WORK INSTRUCTION: Some entries follow. Reproduce exactly the lines starting at the one with "Click the Album table icon in navigator" and stopping after the one with "Filter results to Military only".

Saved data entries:
########
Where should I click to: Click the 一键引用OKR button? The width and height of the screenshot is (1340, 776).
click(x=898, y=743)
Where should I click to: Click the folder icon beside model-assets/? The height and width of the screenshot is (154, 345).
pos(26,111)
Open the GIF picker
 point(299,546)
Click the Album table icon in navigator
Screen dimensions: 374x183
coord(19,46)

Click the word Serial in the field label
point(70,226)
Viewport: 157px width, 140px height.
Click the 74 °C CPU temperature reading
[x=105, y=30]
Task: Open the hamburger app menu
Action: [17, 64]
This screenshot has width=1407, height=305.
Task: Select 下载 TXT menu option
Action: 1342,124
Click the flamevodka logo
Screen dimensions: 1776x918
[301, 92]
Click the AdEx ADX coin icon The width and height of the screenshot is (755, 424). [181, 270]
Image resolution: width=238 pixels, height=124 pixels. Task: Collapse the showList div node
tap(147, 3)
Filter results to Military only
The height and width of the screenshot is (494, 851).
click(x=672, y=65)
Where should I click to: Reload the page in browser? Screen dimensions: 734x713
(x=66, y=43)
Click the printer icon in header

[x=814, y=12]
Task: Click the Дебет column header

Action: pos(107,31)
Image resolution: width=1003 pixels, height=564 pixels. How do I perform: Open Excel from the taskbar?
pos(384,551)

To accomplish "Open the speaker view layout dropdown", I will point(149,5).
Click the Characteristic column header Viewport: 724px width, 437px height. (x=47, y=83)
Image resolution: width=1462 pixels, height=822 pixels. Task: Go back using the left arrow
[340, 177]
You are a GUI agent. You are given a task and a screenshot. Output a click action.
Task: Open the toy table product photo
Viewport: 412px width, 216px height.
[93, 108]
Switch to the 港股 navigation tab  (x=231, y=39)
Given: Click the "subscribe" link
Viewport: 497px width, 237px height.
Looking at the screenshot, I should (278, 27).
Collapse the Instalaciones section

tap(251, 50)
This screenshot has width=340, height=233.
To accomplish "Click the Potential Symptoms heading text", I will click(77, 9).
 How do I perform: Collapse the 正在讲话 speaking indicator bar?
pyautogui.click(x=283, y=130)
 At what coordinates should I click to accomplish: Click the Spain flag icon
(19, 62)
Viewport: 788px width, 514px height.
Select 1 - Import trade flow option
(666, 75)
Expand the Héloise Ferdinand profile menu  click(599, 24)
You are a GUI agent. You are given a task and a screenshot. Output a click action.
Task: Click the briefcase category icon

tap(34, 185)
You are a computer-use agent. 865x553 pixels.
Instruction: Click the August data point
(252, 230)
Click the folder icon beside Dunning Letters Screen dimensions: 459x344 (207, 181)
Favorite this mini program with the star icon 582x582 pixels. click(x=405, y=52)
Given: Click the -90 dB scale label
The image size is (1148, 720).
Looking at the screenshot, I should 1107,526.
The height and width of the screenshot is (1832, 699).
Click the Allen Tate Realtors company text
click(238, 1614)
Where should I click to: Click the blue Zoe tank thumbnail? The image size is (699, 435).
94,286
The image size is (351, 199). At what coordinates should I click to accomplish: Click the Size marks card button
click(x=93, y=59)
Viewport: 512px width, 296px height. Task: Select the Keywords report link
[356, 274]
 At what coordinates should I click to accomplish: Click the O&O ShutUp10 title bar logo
########
ANSWER BELOW:
Click the Album table icon in navigator
Screen dimensions: 374x183
coord(19,46)

Click the word Serial in the field label
point(70,226)
Viewport: 157px width, 140px height.
Click the 74 °C CPU temperature reading
[x=105, y=30]
Task: Open the hamburger app menu
Action: [17, 64]
This screenshot has width=1407, height=305.
Task: Select 下载 TXT menu option
Action: 1342,124
Click the flamevodka logo
Screen dimensions: 1776x918
[301, 92]
Click the AdEx ADX coin icon The width and height of the screenshot is (755, 424). [181, 270]
Image resolution: width=238 pixels, height=124 pixels. Task: Collapse the showList div node
tap(147, 3)
Filter results to Military only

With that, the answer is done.